CRACK OPEN, enfin libres ?

 

À l’issue de trois années passées à développer sa pratique à la Fonderie Darling de Montréal, lieu caractéristique d’une redéfinition fertile des sites post-industriels, l’artiste nous plonge dans les interstices de sa psyché distillée avec l’exposition Vapeurs (2019). Au sol, des trilobites en résine s’imbibent d’alcools arrangés et d’infusions aux effets sédatifs, et semblent sortir d’un temps indéterminé, interminable, entre préhistoire et futur lointain. Un matelas est placé sur une scène, et au mur se trouvent ces images d’encres et d’acrylique sur aluminium gravé de la série Nous ne sommes déjà plus les mêmes (I-X) rappelant les tests standardisés par Hermann Rorschach censés révéler une part de notre inconscient. On en viendrait presque à s’allonger dans ce Laboratoire de performance pour s’abandonner à une séance d’introspection, une rêverie spéculative ou une intoxication volontaire. Dans cet espace sont possibles des exils intérieurs, seul ou à plusieurs, des dérives pouvant mener, en confiance, à un partage des expériences. Seulement, les réels échanges et la collaboration sincère nécessitent du temps, tout comme une psychanalyse aux effets tangibles. Il faut apprendre à se connaître, développer des modes de fonctionnement effectifs sur une période assez longue pour que quelque chose de vrai survienne ; apprivoiser aussi comment les fantasmes des un.e.s peuvent devenir le cauchemar des autres.

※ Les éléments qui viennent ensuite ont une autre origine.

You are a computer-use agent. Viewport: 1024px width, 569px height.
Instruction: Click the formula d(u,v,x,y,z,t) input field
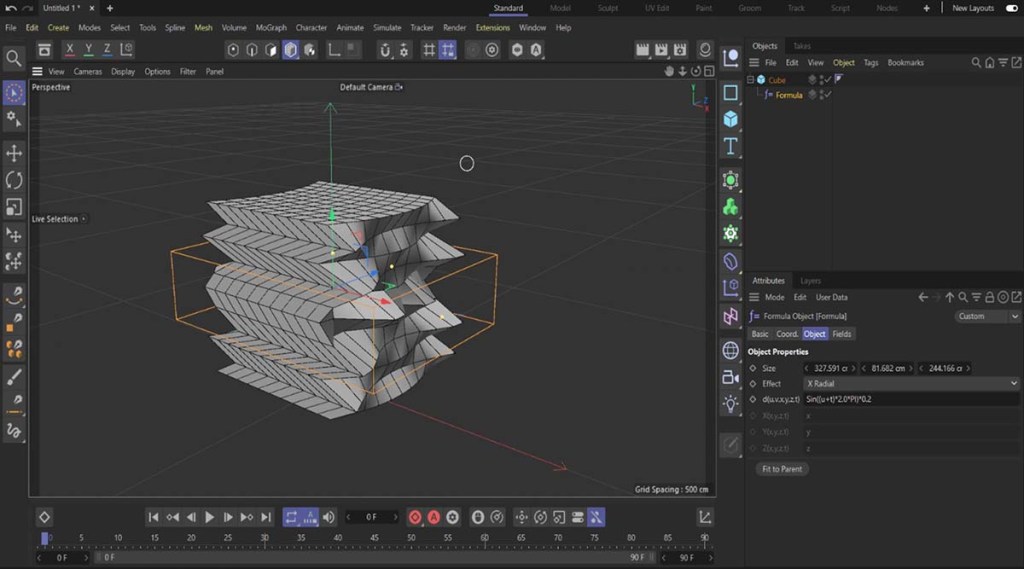(x=911, y=399)
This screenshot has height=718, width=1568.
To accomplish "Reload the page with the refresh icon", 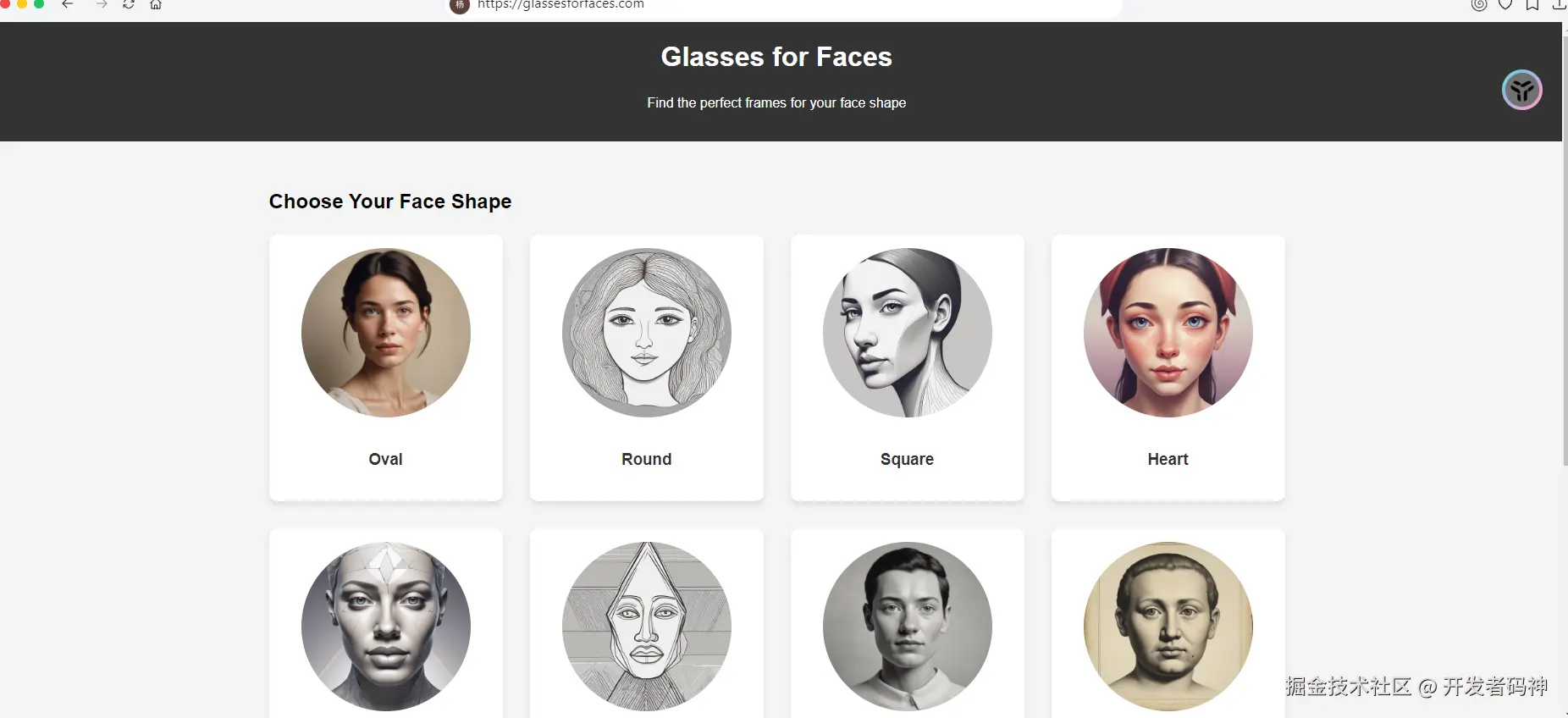I will (x=129, y=4).
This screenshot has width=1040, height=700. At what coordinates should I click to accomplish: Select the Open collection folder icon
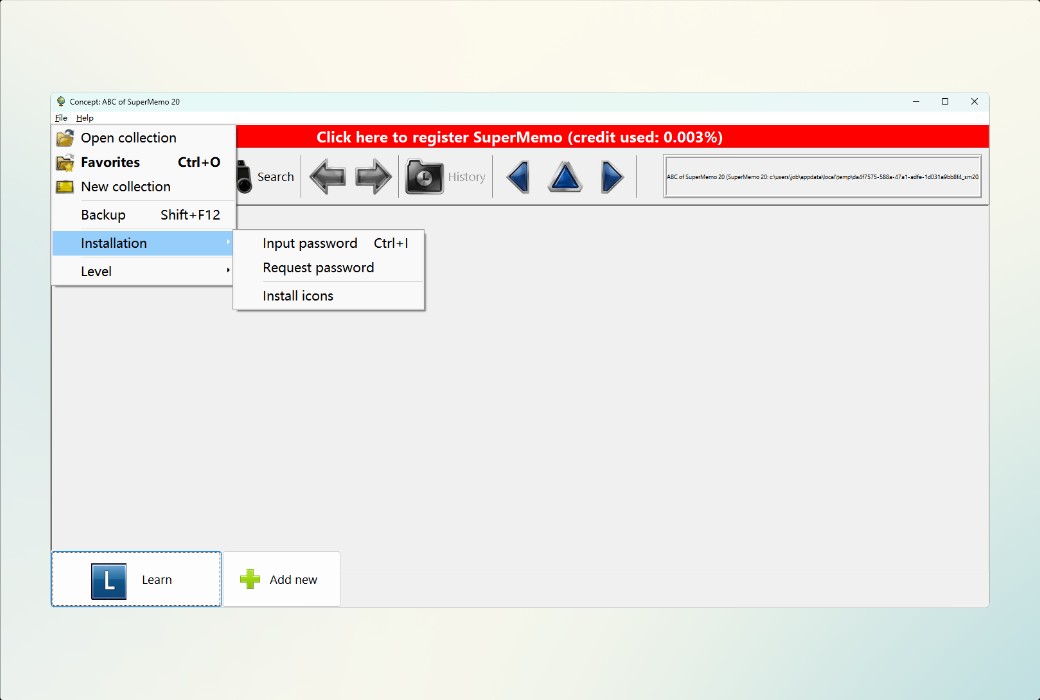65,137
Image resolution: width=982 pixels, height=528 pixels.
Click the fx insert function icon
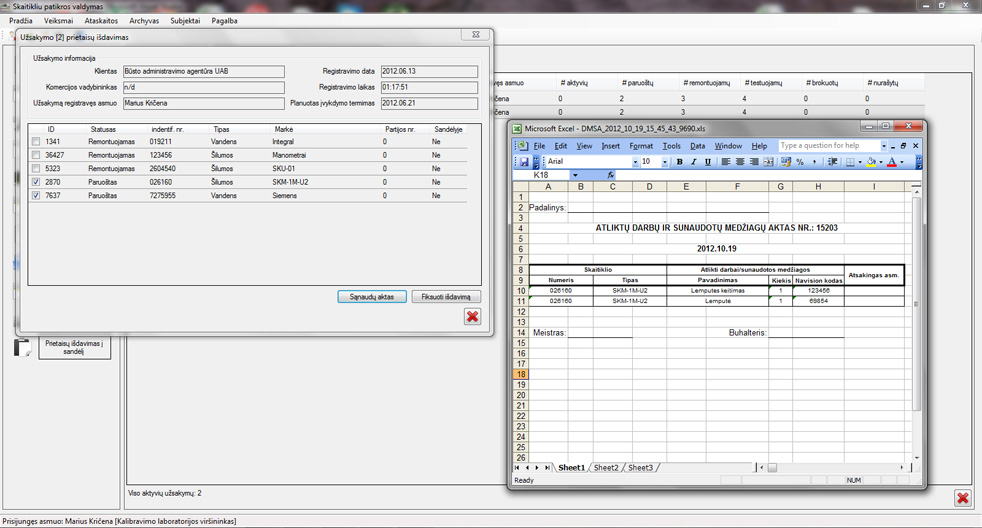coord(610,175)
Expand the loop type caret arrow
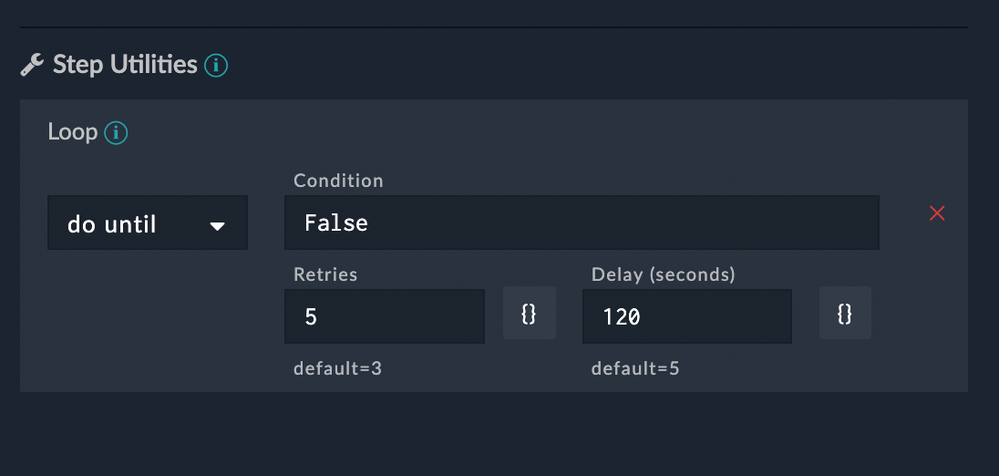The width and height of the screenshot is (999, 476). coord(217,226)
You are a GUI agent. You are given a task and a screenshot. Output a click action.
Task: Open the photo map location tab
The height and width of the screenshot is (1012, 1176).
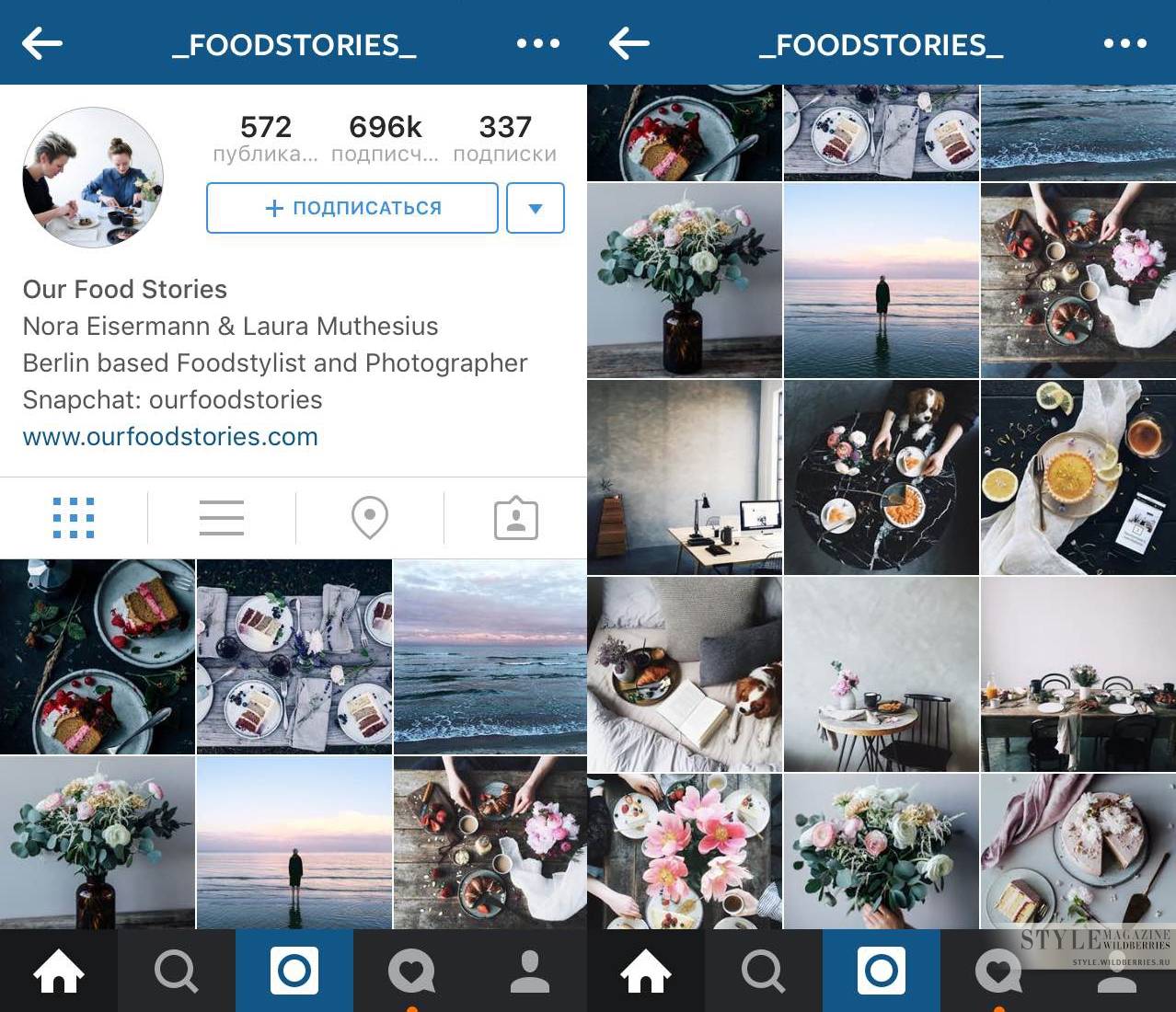click(x=370, y=518)

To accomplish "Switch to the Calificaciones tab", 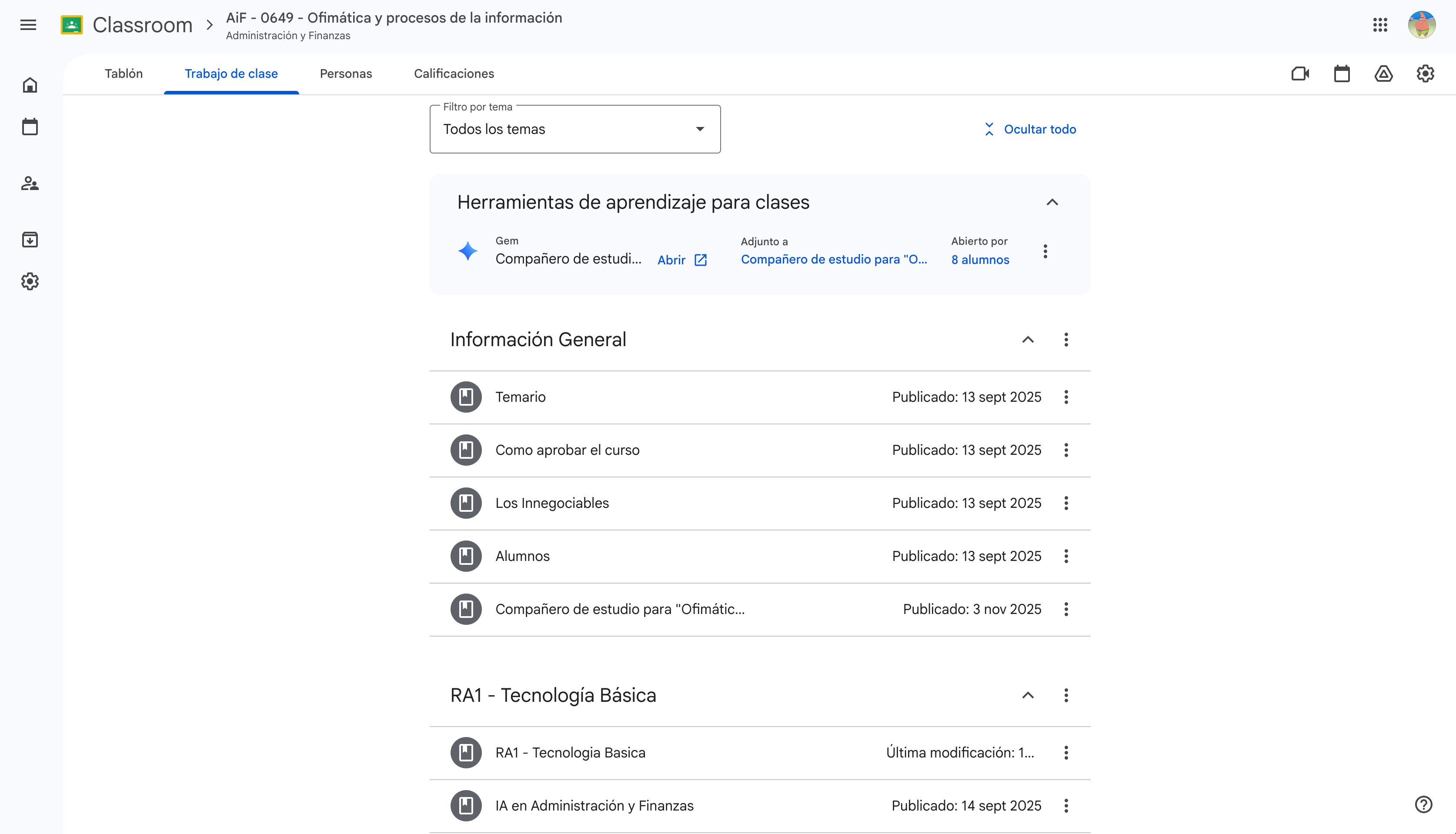I will pos(454,73).
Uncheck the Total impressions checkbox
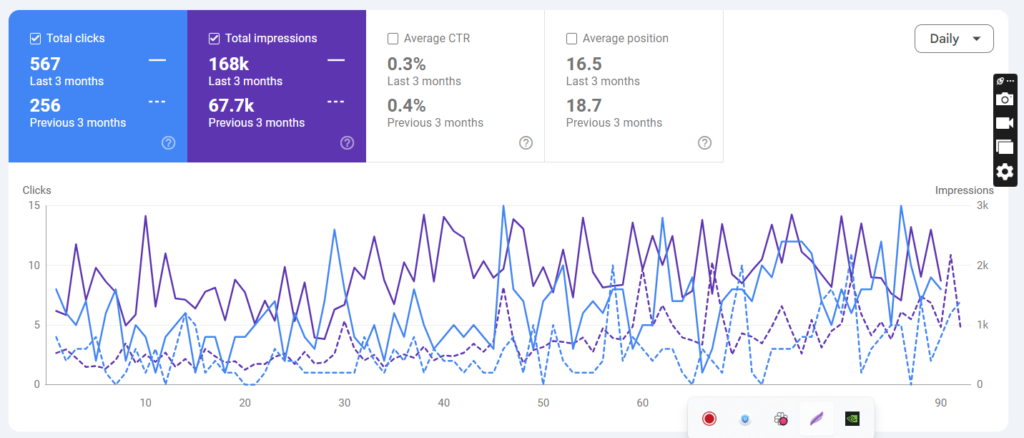This screenshot has height=438, width=1024. (x=215, y=39)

Une part essentielle de l’œuvre de Provost tient dans l’expression d’un certain souci de soi, la nécessité de prendre soin de nos corps et de nos esprits, en nous rappelant que la santé mentale et physique constituera toujours notre seul bien véritable. Notre force de travail, notre valeur résident aussi dans ce que nous savons et pouvons faire nous-mêmes ou avec l’aide de notre entourage immédiat, dans un partage de moyens visant à mieux contrecarrer la précarité. En l’absence d’assurance-emploi dans le milieu culturel, prendre soin devient un geste de résistance nécessaire, la création d’une communauté de care, un moyen de survie. Fidèle à ce procédé et attaché à toujours tisser de nouveaux liens, l’artiste ouvre encore à d’autres cette plus récente exposition, et laisse advenir gestes autonomes et situations inédites en présence d’un public jamais captif. Avec The Only Way To Know For Sure Is To Test Your Blood Sugar, Guillaume B.B., accompagnée d’Alegrìa Gobeil à l’écriture et de Jordan Torrès-Bussière à la musique, performe au printemps 2019 l’intoxication des corps fatigués, monitorés, endettés. Lorsqu’elle bande ses pieds en nous parlant d’une voix à peine amplifiée, les microphones agissant comme de petites perfusions, B.B. semble dire une part de notre fragilité et de notre force à toutes et à tous : « Des drogues – l’éventualité d’une grève – la saison des feux – aux bordures de tes parasites / … / Dans mon dos la pression / des spasmes m’empêche de respirer / je pense à la multitude à risque / … / Refusons de jouer au jeu prévu pour nous apaiser / … / tentons de conserver ce qui / reste de communauté en circulation. »

 

Un cycle se termine avec ce projet d’installation performative, dont les dispositifs meublent désormais l’appartement de l’artiste, nouveau laboratoire. Lorsque l’on tente d’imaginer où se situerait le travail de Guillaume Adjutor Provost dans dix ans, nous ne pouvons ignorer l’impact de ce changement d’espace de production, de vie, sur son processus créatif. D’ores et déjà, l’artiste semble raffiner la part matérielle de sa pratique pour favoriser une économie de moyens, des expérimentations sensorielles et psychiques et leurs traductions formelles. Serait-il possible que ces tendances à l’évasion soient liées à l’impact de la crise écologique sur nos modes d’existence, et contribuent à nourrir une envie de produire des mondes parallèles où trouver refuge ? Une tentative de préservation, donc, afin de distribuer le poids d’un épuisement chronique des ressources, individuelles et collectives, une circulation d’énergie qui pourrait nous aider à reprendre notre souffle, à sortir de nous-mêmes pour faire œuvre ensemble.